La France pourrait donc être contrainte à aller chercher des artisans au-delà de ses frontières. "Trouver suffisamment d'artisans capables de travailler la pierre, le bois, le plomb, le verre [...] est un défi pour le secteur dans toute l'Europe", selon Francis Maude, directeur du cabinet d'architectes Donald Insall Associates, qui a participé à la reconstruction du château de Windsor après l'incendie de 1992. Cette pénurie, conjuguée à la durée nécessaire pour former correctement les artisans, pourrait bien imposer au chantier un tempo autre que celui voulu par le président de la République, mais aussi influer sur les choix de rénovation qui seront faits.

Avec quels matériaux ?

Le problème d'une main d'œuvre suffisamment qualifiée est également à relier à la question des matériaux. La "forêt" qui soutenait la toiture de plomb de Notre-Dame, intégralement réduite en cendres, avait été taillé dans 1.300 chênes. "Il n'y a pas en France des stocks de bois déjà sciés disponibles pour un tel chantier", s'est alarmé auprès de l'AFP Sylvain Charlois, le dirigeant de Groupe Charlois, premier producteur français de bois de chêne. Rebâtir la charpente nécessitera un approvisionnement en bois à hauteur de "probablement un millier d'arbres", selon Michel Druilhe, président de l’Interprofession France Bois Forêt, invité de La France bouge sur Europe 1. Et des arbres d'au moins deux mètres de diamètre, c'est-dire plantés au 19ème siècle, afin d'obtenir des poutres de proportions similaires à celles qui ont disparues lundi.

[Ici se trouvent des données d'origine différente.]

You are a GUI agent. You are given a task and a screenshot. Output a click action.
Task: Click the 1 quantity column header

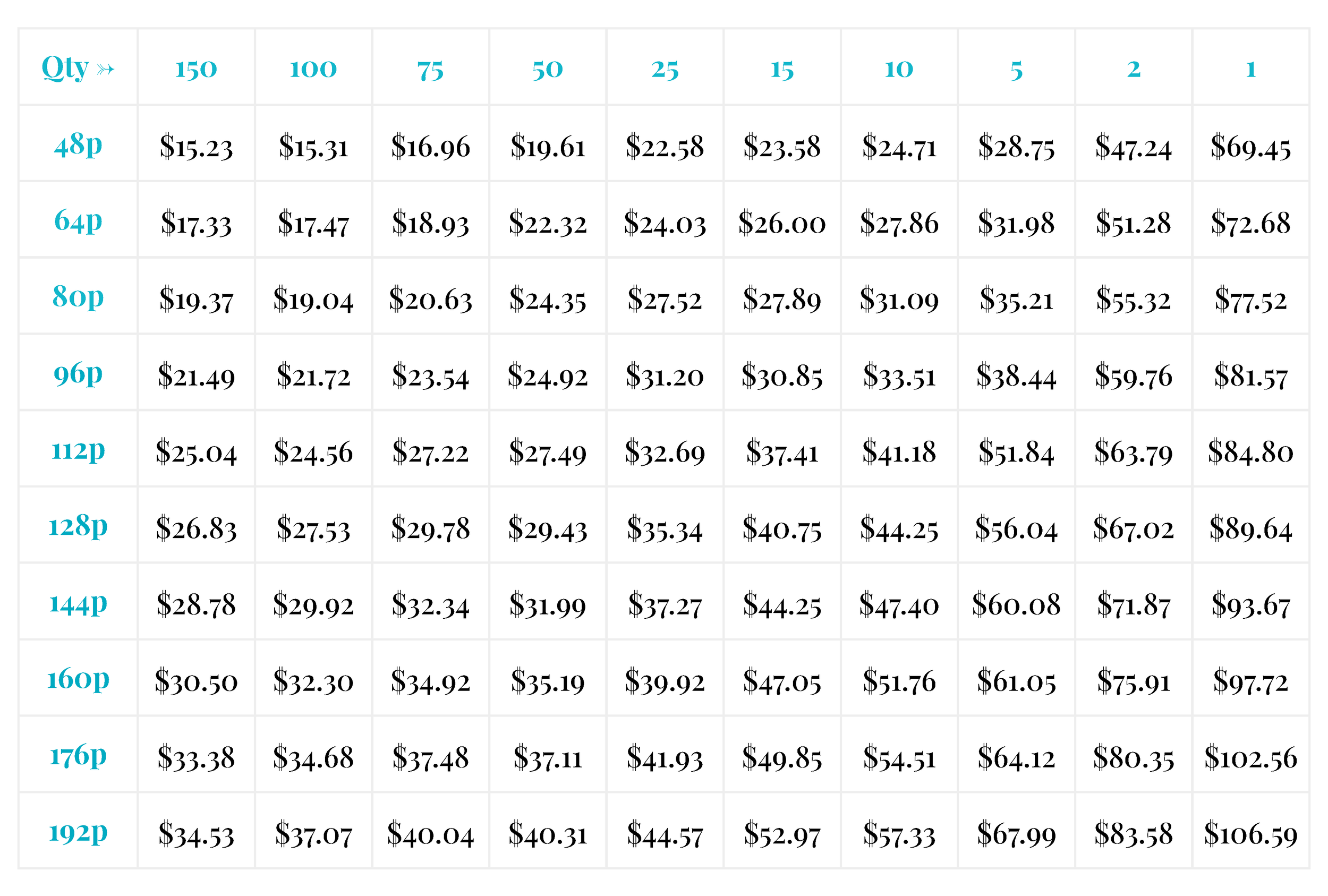[x=1250, y=67]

Toutefois, les restaurateurs pourraient opter pour un nouveau type de structure, potentiellement plus légère à supporter pour les murs de la cathédrale, qui accusent le poids des siècles et que l'incendie a encore fragilisés par endroits selon les premières constatations. Dans ce cas, d'autres corps de métiers, qui n'existaient pas à l'époque du Moyen Âge, pourraient intervenir, semblables à ceux qui ont supervisé les reconstructions des toitures de la cathédrale de Reims, bombardée en 1914, et de Nantes, détruite par un incendie en 1975. À chaque fois, des charpentes en béton ont été installées. Ce choix incombera à d'autres professionnels : historiens, spécialistes du Moyen Âge et architectes du patrimoine, qui devraient également être mobilisés en nombre pour dresser le plan de rénovation du sanctuaire meurtri.